« The Legend Of Zelda », 40 ans : « Skyward Sword » (2011, Wii, Switch)

Autre jeu mal-aimé, Skyward Sword représente le stade terminal du Zelda classique. Un jeu qui aura permis une remise en cause de la saga et un virage vers le monde ouvert et l’exploration avec les épisodes Switch. Pourtant, on aurait tort de limiter Skyward Sword à ce rôle de pivot. Car si les déplacements dans les airs (la grande promesse initiale du jeu) sont finalement décevants, la faute à une carte du monde étonnamment vide et une fragmentation îles célestes/terres du bas très frustrante, Skyward Sword contient parmi les meilleurs donjons de toute la saga : la Raffinerie de Lanelle, la Grande Caverne Antique et le Galion des Sables pourraient aisément terminer dans un top 10.
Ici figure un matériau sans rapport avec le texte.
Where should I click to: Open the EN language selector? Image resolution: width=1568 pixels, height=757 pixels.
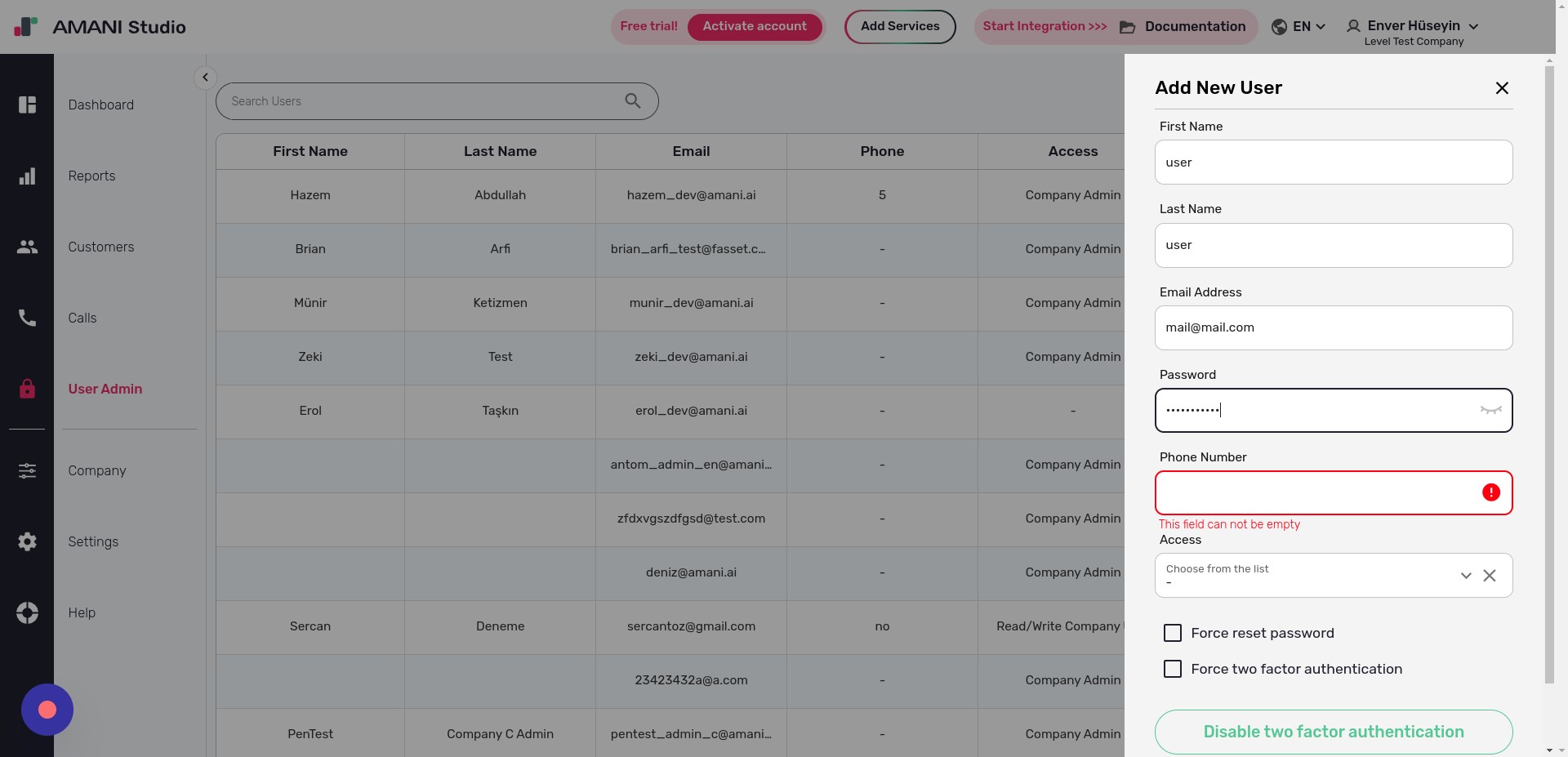[x=1298, y=26]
À cela s’ajoutent des environnements charmants (notamment Lanelle et ses déplacements en bateau) et surtout des items particulièrement originaux (le fouet, le scarabée télécommandé…) qui profitent de la maniabilité à la Wiimote, censée épouser les mouvements du joueur. Un système capricieux, mais qui a été largement remanié dans le remake HD sur Switch, et qui donne plus d’intérêt encore aux combats et à certaines énigmes. Les combats de boss sont d’ailleurs parmi les meilleurs des Zelda 3D. Oui même Ghirahim, principal antagoniste du jeu, sorte de dandy kitsch particulièrement crispant qui donne lieu à des joutes mémorables à l’épée. En bref, un très bon épisode de la Légende de Zelda, sûr de ses forces, et souffrant en parallèle de faiblesses inhérentes à la saga depuis au moins The Wind Waker, ici poussées à leurs paroxysmes, et justifiant un reboot complet de la structure des jeux. Un jeu pile à sa place, aux portes du top 10.